## What needs to be done
Copy exactly the stretch of data below from the line with "Task: Go to first record in navigator" through the line with "You are a computer-use agent. Viewport: 1024px", including both of those lines.

## Material to process
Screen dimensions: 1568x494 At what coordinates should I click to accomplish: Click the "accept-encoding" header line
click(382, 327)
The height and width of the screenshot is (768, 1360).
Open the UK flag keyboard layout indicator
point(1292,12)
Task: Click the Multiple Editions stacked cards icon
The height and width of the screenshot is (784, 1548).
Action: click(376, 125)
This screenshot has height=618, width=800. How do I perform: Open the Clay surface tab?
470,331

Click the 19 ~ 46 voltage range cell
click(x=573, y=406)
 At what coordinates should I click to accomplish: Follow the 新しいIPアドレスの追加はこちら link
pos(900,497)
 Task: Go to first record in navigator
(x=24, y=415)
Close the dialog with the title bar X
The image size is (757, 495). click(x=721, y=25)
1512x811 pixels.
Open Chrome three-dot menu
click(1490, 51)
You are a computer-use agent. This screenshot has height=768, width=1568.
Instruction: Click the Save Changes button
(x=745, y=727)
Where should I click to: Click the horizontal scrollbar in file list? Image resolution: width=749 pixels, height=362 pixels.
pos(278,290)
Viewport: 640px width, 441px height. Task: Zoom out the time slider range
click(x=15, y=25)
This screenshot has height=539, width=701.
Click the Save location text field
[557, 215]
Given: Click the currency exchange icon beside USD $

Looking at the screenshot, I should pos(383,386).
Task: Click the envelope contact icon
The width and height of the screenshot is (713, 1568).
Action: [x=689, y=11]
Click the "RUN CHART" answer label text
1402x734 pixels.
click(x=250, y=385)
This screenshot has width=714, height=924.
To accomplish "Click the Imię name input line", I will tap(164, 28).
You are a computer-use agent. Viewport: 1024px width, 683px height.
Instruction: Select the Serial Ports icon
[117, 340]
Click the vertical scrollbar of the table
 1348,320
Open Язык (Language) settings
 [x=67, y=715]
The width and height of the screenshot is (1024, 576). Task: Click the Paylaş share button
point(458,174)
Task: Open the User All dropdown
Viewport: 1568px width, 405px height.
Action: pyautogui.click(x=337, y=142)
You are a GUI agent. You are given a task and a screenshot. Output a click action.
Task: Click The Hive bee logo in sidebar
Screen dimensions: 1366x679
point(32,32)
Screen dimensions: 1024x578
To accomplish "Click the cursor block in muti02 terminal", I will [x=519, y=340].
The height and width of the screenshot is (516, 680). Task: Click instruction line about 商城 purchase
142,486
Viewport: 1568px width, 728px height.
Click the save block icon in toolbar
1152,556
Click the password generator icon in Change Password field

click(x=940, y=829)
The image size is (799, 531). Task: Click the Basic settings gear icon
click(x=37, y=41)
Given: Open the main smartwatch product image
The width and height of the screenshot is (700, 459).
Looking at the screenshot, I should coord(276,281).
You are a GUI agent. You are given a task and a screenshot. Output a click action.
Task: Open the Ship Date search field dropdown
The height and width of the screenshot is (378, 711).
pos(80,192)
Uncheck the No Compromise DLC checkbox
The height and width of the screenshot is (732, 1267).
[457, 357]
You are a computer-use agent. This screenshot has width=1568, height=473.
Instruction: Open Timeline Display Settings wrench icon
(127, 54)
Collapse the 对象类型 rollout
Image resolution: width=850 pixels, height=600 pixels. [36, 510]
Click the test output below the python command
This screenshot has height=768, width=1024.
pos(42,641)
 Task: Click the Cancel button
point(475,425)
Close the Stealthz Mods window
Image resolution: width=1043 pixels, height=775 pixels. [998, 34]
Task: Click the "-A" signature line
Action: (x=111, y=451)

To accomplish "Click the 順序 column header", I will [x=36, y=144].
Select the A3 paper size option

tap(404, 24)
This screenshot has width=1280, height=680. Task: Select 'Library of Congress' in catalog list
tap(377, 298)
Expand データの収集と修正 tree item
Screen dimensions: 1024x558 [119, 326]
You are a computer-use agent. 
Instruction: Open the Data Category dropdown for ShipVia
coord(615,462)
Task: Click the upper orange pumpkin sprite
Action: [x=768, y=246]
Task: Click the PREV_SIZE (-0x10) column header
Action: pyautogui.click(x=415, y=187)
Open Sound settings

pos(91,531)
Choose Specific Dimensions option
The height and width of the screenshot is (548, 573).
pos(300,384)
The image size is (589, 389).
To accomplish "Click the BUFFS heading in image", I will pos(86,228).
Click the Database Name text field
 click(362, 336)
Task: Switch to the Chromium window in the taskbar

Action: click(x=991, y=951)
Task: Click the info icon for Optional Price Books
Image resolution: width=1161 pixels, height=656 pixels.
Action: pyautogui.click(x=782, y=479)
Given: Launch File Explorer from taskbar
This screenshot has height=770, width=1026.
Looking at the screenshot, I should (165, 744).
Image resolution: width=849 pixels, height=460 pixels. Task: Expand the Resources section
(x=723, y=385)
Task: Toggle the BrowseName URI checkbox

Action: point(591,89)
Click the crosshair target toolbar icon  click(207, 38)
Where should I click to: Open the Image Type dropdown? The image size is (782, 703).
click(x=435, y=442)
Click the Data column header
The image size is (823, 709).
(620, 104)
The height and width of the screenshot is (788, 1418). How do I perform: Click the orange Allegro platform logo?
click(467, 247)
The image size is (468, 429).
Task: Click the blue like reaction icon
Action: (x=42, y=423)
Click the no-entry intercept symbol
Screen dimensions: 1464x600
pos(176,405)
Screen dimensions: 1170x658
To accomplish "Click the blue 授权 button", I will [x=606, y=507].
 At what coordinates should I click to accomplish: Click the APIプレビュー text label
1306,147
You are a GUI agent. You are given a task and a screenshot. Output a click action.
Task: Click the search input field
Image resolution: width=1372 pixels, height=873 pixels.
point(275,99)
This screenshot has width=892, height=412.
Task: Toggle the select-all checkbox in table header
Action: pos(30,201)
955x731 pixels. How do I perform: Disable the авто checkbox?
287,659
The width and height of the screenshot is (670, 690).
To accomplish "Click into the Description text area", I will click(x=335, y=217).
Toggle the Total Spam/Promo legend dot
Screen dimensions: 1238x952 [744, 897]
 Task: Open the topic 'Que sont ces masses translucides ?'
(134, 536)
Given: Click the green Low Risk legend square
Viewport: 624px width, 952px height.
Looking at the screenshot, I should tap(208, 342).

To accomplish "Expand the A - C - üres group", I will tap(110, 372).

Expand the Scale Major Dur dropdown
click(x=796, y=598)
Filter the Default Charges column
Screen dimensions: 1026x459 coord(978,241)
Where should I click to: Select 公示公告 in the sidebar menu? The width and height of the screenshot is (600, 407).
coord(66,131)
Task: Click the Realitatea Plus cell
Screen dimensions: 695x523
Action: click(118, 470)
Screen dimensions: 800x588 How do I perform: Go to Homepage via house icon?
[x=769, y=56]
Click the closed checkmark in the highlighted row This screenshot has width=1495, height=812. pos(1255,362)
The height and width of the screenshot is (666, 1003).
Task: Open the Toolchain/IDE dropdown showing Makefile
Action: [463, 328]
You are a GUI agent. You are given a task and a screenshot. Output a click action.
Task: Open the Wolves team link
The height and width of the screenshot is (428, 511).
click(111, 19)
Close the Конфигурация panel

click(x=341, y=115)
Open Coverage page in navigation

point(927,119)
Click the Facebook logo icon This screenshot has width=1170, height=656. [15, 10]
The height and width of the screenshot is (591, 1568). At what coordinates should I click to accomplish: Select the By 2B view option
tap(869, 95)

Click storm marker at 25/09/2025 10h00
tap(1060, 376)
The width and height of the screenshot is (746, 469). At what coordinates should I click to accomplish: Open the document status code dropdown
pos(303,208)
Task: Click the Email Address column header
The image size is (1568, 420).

## Completed task
 Task: Go to first record in navigator
(x=24, y=415)
Close the dialog with the title bar X
The image size is (757, 495). click(x=721, y=25)
1512x811 pixels.
Open Chrome three-dot menu
click(1490, 51)
You are a computer-use agent. This screenshot has height=768, width=1568.
Instruction: Click the Save Changes button
(x=745, y=727)
Where should I click to: Click the horizontal scrollbar in file list? Image resolution: width=749 pixels, height=362 pixels.
pos(278,290)
Viewport: 640px width, 441px height. Task: Zoom out the time slider range
click(x=15, y=25)
This screenshot has height=539, width=701.
Click the Save location text field
[557, 215]
Given: Click the currency exchange icon beside USD $

Looking at the screenshot, I should pos(383,386).
Task: Click the envelope contact icon
The width and height of the screenshot is (713, 1568).
Action: [x=689, y=11]
Click the "RUN CHART" answer label text
1402x734 pixels.
click(x=250, y=385)
This screenshot has width=714, height=924.
To accomplish "Click the Imię name input line", I will tap(164, 28).
You are a computer-use agent. Viewport: 1024px width, 683px height.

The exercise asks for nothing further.